§ Records for this exercise:
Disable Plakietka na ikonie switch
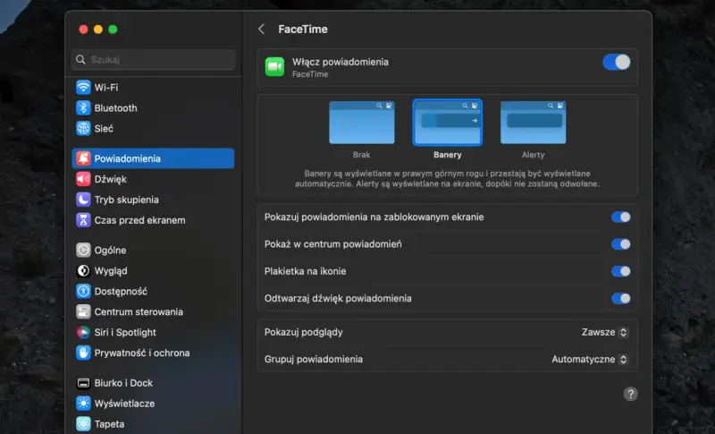The height and width of the screenshot is (434, 715). (x=620, y=271)
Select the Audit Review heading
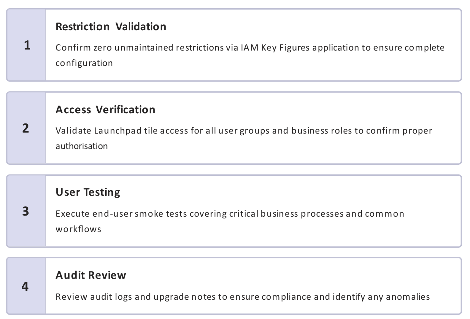The width and height of the screenshot is (470, 319). click(x=91, y=275)
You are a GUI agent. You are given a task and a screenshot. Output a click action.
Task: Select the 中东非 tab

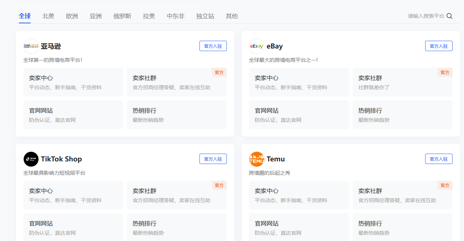(175, 16)
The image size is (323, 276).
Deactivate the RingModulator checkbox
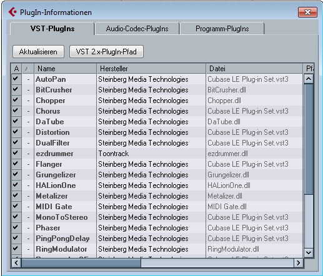click(16, 249)
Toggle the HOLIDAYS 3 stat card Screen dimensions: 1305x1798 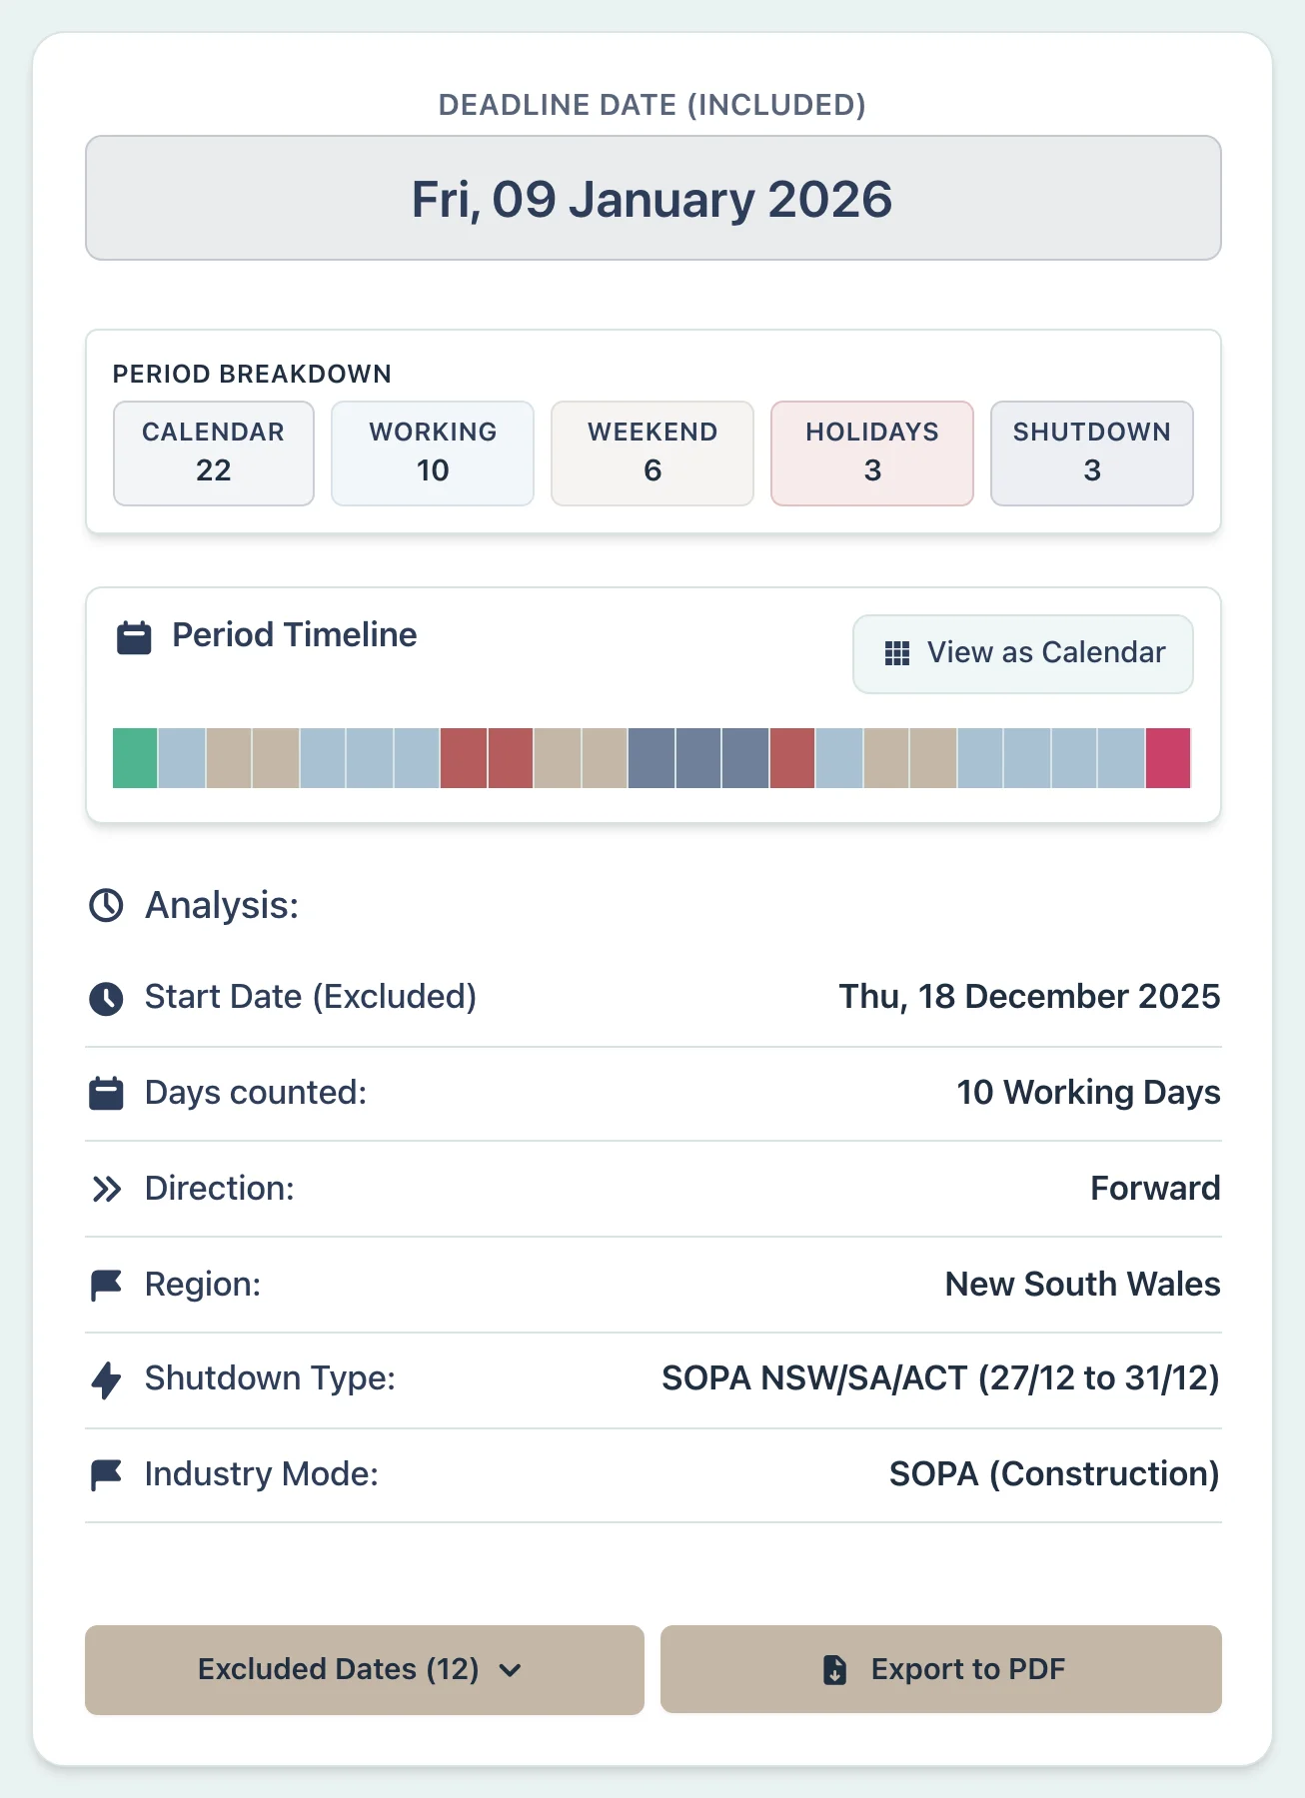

§ Problem requirements: Would you write out the data exactly, with no pictures in the copy?

§ Task answer:
Disable Plakietka na ikonie switch
The height and width of the screenshot is (434, 715). (x=620, y=271)
Select the Audit Review heading
The width and height of the screenshot is (470, 319). click(x=91, y=275)
You are a GUI agent. You are given a task and a screenshot. Output a click action.
Task: Select the 中东非 tab

(175, 16)
The image size is (323, 276).
Deactivate the RingModulator checkbox
click(16, 249)
Toggle the HOLIDAYS 3 stat card Screen dimensions: 1305x1798 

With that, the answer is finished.